Déjà en cours, les objets connectés et les télétransmissions au service de l’efficacité énergétique installés dans les gros sites industriels par des entreprises comme Dalkia ou Cofely, remontent l’information permettant de suivre et de piloter les consommations. L’enjeu est de descendre des très gros clients vers les moyens, grâce à la baisse du coût des capteurs et des transmissions, ce qui est rendu possible, par exemple, grâce à un partenariat avec Sigfox, start-up toulousaine spécialisée dans les réseaux bas débit, économes en énergie, déployés dans des bandes de fréquences disponibles sans licence. Preuve de l’intérêt de cette solution, Sigfox a réussi une levée de fonds record de 100 millions d’euros auprès d’acteurs prestigieux comme Engie, Air liquide, Telefónica, SK Telecom…

 

La modélisation des données du bâtiment (BIM), clé d’un changement de paradigme : « Elle révolutionne la façon dont les bâtiments, les infrastructures et les réseaux techniques sont planifiés, conçus, créés et gérés. On en attend des réductions considérables sur les coûts des travaux et autres coûts induits. « Sur cinquante ans d’usage, les coûts d’un bâtiment sont de : 3 % pour le montage du projet, 2 % pour la conception, 25 % pour les travaux, 70 % pour l’exploitation-maintenance.
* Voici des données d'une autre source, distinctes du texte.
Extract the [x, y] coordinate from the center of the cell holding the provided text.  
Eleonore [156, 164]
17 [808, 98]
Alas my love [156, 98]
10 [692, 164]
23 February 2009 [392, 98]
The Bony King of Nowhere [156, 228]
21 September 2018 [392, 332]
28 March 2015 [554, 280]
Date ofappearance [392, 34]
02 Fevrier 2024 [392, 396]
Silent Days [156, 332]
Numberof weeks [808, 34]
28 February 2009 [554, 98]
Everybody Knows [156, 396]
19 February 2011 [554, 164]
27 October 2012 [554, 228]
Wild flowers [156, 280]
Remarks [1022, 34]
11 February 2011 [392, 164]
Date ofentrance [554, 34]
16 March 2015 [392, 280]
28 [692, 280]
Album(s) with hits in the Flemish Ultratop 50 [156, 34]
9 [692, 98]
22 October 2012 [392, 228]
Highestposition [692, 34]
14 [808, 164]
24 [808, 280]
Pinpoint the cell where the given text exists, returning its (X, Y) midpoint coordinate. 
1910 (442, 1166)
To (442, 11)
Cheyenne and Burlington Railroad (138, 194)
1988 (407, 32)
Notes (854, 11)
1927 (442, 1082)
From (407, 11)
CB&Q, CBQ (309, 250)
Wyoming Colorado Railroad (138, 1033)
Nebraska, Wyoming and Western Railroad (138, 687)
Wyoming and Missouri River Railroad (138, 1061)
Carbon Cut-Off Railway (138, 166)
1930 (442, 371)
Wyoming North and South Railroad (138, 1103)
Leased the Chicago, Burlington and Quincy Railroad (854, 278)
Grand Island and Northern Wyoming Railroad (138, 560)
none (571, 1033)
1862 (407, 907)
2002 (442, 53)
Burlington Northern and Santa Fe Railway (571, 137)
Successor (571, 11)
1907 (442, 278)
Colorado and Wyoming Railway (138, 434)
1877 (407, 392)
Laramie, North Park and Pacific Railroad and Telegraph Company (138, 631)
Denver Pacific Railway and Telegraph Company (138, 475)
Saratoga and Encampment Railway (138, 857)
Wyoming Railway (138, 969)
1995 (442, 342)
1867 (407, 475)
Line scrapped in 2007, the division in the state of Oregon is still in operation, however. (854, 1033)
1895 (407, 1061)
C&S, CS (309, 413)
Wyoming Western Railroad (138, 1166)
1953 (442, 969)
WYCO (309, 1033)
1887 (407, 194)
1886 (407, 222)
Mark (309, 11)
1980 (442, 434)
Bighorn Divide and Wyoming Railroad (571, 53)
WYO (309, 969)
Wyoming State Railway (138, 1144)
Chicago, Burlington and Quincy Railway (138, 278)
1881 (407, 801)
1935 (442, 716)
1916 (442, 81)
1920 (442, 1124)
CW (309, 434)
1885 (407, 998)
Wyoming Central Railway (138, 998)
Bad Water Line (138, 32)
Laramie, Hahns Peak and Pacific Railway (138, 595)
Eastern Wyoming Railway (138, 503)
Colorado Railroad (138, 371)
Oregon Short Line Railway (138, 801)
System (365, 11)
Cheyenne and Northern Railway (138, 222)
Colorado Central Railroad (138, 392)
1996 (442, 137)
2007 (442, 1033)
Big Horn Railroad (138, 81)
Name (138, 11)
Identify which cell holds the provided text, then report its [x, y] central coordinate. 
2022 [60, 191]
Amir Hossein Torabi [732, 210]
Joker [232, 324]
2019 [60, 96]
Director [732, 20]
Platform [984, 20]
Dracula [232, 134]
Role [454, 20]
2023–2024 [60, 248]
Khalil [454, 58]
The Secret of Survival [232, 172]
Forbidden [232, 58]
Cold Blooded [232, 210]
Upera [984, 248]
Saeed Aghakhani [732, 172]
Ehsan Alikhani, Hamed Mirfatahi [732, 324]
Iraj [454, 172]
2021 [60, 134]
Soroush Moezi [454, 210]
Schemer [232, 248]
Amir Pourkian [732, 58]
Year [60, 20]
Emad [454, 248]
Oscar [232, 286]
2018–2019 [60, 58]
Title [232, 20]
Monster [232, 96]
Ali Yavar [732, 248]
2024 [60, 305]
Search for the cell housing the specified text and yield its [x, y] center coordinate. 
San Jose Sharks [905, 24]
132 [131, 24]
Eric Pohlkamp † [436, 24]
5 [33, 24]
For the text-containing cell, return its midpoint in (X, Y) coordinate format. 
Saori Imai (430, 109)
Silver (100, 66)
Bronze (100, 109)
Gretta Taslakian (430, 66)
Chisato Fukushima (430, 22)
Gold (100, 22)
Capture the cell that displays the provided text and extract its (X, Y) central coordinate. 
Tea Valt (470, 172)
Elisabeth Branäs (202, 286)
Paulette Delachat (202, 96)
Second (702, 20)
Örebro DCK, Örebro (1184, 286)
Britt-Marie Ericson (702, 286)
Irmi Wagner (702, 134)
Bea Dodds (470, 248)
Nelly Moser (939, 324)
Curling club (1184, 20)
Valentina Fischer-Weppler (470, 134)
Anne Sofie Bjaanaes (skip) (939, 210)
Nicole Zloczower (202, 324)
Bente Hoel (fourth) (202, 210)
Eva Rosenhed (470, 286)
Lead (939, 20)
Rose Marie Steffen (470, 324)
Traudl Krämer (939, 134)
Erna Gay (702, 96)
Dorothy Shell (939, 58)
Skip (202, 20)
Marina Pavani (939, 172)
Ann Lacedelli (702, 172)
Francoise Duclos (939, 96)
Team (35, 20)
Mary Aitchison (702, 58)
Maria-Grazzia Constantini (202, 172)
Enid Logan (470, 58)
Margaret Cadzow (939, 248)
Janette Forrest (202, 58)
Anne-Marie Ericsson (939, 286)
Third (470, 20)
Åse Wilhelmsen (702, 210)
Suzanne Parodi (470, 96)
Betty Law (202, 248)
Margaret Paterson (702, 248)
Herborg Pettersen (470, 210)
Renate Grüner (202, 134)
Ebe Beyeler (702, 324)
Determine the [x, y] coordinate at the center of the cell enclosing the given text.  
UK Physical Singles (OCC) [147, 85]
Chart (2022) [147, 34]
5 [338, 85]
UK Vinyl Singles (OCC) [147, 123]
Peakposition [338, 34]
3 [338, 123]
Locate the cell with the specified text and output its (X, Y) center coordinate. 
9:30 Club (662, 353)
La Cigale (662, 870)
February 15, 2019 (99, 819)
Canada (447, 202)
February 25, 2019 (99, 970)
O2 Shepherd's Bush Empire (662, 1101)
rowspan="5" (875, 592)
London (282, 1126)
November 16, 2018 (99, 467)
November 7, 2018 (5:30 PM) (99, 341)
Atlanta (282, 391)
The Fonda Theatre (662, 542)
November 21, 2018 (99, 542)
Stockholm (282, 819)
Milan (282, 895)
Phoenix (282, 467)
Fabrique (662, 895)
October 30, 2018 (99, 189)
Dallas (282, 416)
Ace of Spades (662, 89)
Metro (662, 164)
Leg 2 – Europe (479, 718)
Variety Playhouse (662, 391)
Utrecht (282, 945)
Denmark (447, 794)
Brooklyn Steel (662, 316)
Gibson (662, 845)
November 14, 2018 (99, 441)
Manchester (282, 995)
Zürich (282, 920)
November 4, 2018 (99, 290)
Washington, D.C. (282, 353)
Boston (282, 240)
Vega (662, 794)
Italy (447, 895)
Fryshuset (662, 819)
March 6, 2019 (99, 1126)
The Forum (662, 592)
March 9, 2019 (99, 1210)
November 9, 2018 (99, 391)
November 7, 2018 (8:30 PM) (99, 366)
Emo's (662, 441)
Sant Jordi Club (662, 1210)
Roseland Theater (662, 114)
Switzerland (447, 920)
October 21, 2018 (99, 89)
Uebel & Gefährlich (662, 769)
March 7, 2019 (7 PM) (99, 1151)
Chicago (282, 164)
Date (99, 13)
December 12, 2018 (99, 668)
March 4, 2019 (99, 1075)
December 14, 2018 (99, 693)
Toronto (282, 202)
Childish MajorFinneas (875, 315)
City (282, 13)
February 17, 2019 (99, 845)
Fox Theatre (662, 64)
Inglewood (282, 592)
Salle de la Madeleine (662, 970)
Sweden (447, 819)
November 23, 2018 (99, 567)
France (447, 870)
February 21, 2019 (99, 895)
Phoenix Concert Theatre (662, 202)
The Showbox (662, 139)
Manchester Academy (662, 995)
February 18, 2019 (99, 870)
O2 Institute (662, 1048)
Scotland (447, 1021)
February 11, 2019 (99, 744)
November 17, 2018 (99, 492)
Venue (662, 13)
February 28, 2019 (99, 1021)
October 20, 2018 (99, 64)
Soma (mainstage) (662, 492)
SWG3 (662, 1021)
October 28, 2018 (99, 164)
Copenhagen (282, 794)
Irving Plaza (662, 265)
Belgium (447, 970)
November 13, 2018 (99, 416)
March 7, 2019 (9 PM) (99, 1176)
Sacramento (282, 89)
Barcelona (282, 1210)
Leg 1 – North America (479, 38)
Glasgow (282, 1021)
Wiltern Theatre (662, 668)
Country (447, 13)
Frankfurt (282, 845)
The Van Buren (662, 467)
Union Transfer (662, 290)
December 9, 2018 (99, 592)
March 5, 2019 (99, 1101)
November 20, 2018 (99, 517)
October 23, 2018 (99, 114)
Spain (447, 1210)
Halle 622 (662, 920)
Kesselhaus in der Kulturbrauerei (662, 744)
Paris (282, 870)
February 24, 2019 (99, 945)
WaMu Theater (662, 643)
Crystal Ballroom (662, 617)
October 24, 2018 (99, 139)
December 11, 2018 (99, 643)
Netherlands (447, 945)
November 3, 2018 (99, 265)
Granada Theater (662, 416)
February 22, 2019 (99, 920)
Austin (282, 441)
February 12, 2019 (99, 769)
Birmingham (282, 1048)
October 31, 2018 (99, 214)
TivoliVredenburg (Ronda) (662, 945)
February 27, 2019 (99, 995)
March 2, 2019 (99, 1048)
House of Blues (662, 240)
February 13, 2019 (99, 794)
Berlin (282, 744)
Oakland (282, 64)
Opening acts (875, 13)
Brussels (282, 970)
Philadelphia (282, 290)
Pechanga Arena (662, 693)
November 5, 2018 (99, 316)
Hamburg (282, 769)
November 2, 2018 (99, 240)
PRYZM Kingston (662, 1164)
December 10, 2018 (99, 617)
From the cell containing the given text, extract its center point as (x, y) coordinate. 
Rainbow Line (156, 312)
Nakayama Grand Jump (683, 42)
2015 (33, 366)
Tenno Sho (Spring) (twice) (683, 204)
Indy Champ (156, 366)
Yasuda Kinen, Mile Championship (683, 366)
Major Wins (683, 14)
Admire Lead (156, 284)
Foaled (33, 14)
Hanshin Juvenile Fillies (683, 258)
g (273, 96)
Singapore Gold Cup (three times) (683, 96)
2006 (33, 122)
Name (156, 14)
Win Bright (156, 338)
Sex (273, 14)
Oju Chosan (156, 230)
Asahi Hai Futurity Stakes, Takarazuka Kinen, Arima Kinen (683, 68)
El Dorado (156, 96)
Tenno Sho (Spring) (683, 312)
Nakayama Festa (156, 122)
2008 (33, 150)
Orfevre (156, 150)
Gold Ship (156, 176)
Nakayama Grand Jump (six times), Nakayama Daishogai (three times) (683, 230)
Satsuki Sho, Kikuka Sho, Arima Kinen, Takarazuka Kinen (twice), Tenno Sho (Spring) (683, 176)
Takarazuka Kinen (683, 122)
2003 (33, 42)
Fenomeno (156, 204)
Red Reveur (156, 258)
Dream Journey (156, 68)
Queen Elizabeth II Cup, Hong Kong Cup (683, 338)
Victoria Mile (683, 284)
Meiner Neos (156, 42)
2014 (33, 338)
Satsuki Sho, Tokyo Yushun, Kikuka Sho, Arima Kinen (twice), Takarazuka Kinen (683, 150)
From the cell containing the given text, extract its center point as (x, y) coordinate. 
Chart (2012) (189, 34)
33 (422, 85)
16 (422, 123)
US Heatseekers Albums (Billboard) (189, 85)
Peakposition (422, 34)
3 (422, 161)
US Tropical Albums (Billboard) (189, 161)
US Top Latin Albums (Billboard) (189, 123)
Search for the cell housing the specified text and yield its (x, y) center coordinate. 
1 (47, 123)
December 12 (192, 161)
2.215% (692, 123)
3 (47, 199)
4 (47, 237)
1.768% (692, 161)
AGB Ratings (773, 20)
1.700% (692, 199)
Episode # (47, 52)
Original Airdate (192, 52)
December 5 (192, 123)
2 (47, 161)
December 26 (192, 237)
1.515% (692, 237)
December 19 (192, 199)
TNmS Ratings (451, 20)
Afin de réduire le coût de ce dernier poste, il faut revoir toute l’ingénierie globale du secteur. » François Pélegrin, président d’honneur de l’Unsfa

 

Dans ce qui est « à venir », les entreprises ne seront plus les seuls acteurs. La ville, le territoire deviendront des plateformes intégratives de fonctions : habitat, déplacements, fourniture d’énergie, gestion des déchets… permettant de piloter ensemble la performance environnementale, économique et sociale. L’innovation technique et fonctionnelle promet un usage plus sobre des ressources et une réduction des coûts publics et privés. Est-ce pour plus de cohésion sociale, et plus de démocratie participative ? Les territoires sont les lieux d’articulation de nos besoins : nous déplacer, manger, nous chauffer, nous loger, travailler, réutiliser, donner, être solidaires, rendre la ville vivable, en un mot : faire société.

 

A terme : des facteurs de disruption commencent à émerger, qui se mixeront sans doute avec le modèle classique. Des consommateurs devenus « prosumers » demanderont à ne plus être raccordés au réseau pour se mettre en autoconsommation, des plateformes permettront de changer instantanément de fournisseurs. Il s’agira de construire les collaborations et les partenariats qui, sur une base locale, permettront de tirer le meilleur parti d’une toute autre conception de la production, de la distribution et de la consommation d’énergie. Les choix qui seront faits devront impliquer les consommateurs finaux et demanderont à être largement discutés, au-delà des cercles d’experts. Nous développerons ces futurs possibles autour de la notion de « bien commun » dans un prochain article.

 

Pour en savoir plus :

 

Linda Bernardi, ex chief innovation officer of cloud and IoT chez IBM.
– The power sector goes digital – Etude Eurelectric – mai 2016
Démonstrateurs industriels pour villes durables 
– Tom Coyle, Comité d’organisation du MIT Enterprise Forum of Cambridge « We’ve come a long way in doing great things, but it’s cluttered, confused [and] chaotic.« .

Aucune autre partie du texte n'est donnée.